__Rows contained in a dataset__.
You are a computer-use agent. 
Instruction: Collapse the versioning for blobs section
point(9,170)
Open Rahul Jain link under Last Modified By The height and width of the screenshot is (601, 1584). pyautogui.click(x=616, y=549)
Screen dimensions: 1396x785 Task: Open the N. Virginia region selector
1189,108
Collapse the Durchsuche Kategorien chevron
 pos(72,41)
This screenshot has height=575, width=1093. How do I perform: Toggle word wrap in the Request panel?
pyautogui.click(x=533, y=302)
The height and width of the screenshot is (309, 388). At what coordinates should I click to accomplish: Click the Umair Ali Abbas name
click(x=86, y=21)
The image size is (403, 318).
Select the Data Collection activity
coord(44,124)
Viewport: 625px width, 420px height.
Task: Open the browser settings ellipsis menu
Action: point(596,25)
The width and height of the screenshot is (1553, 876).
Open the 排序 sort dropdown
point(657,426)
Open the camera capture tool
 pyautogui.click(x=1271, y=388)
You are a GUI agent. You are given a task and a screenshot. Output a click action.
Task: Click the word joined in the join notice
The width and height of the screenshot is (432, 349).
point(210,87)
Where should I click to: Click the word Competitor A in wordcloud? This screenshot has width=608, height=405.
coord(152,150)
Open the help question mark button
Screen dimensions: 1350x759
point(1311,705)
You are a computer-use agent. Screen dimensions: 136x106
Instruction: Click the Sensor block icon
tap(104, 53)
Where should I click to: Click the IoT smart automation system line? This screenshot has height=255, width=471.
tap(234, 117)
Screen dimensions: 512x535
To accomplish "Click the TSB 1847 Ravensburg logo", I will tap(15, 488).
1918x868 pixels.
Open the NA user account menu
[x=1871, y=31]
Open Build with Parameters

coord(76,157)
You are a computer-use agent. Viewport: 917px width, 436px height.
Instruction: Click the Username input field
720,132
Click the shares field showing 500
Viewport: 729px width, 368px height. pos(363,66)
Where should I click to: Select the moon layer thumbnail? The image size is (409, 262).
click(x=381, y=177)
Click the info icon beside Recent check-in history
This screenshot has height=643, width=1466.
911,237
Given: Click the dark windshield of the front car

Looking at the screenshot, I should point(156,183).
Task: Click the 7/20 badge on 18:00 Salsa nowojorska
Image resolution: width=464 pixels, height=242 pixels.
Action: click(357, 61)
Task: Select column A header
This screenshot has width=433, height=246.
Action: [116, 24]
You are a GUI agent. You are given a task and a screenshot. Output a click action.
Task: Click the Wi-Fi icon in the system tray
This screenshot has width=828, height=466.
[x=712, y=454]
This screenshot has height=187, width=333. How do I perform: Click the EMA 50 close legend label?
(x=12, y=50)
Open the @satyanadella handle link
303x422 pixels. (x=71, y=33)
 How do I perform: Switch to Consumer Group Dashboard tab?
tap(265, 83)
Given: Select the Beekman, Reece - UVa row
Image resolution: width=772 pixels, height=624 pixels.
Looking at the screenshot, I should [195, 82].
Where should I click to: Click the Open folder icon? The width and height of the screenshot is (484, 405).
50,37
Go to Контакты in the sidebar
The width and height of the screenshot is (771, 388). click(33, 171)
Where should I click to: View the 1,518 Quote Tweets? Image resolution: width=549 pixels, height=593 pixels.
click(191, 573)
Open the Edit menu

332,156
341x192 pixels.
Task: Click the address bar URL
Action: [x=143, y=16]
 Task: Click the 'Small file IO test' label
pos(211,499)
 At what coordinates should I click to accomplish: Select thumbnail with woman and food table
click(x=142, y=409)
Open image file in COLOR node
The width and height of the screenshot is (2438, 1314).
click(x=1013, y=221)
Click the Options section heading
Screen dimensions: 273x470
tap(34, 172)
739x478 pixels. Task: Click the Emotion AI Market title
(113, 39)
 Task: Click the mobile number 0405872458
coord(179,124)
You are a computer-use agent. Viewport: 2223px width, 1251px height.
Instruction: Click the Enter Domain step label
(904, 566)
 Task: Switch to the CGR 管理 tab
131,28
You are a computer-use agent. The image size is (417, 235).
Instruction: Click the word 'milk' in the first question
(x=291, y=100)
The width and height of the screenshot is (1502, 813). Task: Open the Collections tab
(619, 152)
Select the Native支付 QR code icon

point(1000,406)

__Stated task__. Reproduce all of the rows above line for line, with no changes.

__Result of this exercise__.
You are a computer-use agent. 
Instruction: Collapse the versioning for blobs section
point(9,170)
Open Rahul Jain link under Last Modified By The height and width of the screenshot is (601, 1584). pyautogui.click(x=616, y=549)
Screen dimensions: 1396x785 Task: Open the N. Virginia region selector
1189,108
Collapse the Durchsuche Kategorien chevron
 pos(72,41)
This screenshot has height=575, width=1093. How do I perform: Toggle word wrap in the Request panel?
pyautogui.click(x=533, y=302)
The height and width of the screenshot is (309, 388). At what coordinates should I click to accomplish: Click the Umair Ali Abbas name
click(x=86, y=21)
The image size is (403, 318).
Select the Data Collection activity
coord(44,124)
Viewport: 625px width, 420px height.
Task: Open the browser settings ellipsis menu
Action: point(596,25)
The width and height of the screenshot is (1553, 876).
Open the 排序 sort dropdown
point(657,426)
Open the camera capture tool
 pyautogui.click(x=1271, y=388)
You are a GUI agent. You are given a task and a screenshot. Output a click action.
Task: Click the word joined in the join notice
The width and height of the screenshot is (432, 349).
point(210,87)
Where should I click to: Click the word Competitor A in wordcloud? This screenshot has width=608, height=405.
coord(152,150)
Open the help question mark button
Screen dimensions: 1350x759
point(1311,705)
You are a computer-use agent. Screen dimensions: 136x106
Instruction: Click the Sensor block icon
tap(104, 53)
Where should I click to: Click the IoT smart automation system line? This screenshot has height=255, width=471.
tap(234, 117)
Screen dimensions: 512x535
To accomplish "Click the TSB 1847 Ravensburg logo", I will tap(15, 488).
1918x868 pixels.
Open the NA user account menu
[x=1871, y=31]
Open Build with Parameters

coord(76,157)
You are a computer-use agent. Viewport: 917px width, 436px height.
Instruction: Click the Username input field
720,132
Click the shares field showing 500
Viewport: 729px width, 368px height. pos(363,66)
Where should I click to: Select the moon layer thumbnail? The image size is (409, 262).
click(x=381, y=177)
Click the info icon beside Recent check-in history
This screenshot has height=643, width=1466.
911,237
Given: Click the dark windshield of the front car

Looking at the screenshot, I should point(156,183).
Task: Click the 7/20 badge on 18:00 Salsa nowojorska
Image resolution: width=464 pixels, height=242 pixels.
Action: click(357, 61)
Task: Select column A header
This screenshot has width=433, height=246.
Action: [116, 24]
You are a GUI agent. You are given a task and a screenshot. Output a click action.
Task: Click the Wi-Fi icon in the system tray
This screenshot has width=828, height=466.
[x=712, y=454]
This screenshot has height=187, width=333. How do I perform: Click the EMA 50 close legend label?
(x=12, y=50)
Open the @satyanadella handle link
303x422 pixels. (x=71, y=33)
 How do I perform: Switch to Consumer Group Dashboard tab?
tap(265, 83)
Given: Select the Beekman, Reece - UVa row
Image resolution: width=772 pixels, height=624 pixels.
Looking at the screenshot, I should [195, 82].
Where should I click to: Click the Open folder icon? The width and height of the screenshot is (484, 405).
50,37
Go to Контакты in the sidebar
The width and height of the screenshot is (771, 388). click(33, 171)
Where should I click to: View the 1,518 Quote Tweets? Image resolution: width=549 pixels, height=593 pixels.
click(191, 573)
Open the Edit menu

332,156
341x192 pixels.
Task: Click the address bar URL
Action: [x=143, y=16]
 Task: Click the 'Small file IO test' label
pos(211,499)
 At what coordinates should I click to accomplish: Select thumbnail with woman and food table
click(x=142, y=409)
Open image file in COLOR node
The width and height of the screenshot is (2438, 1314).
click(x=1013, y=221)
Click the Options section heading
Screen dimensions: 273x470
tap(34, 172)
739x478 pixels. Task: Click the Emotion AI Market title
(113, 39)
 Task: Click the mobile number 0405872458
coord(179,124)
You are a computer-use agent. Viewport: 2223px width, 1251px height.
Instruction: Click the Enter Domain step label
(904, 566)
 Task: Switch to the CGR 管理 tab
131,28
You are a computer-use agent. The image size is (417, 235).
Instruction: Click the word 'milk' in the first question
(x=291, y=100)
The width and height of the screenshot is (1502, 813). Task: Open the Collections tab
(619, 152)
Select the Native支付 QR code icon

point(1000,406)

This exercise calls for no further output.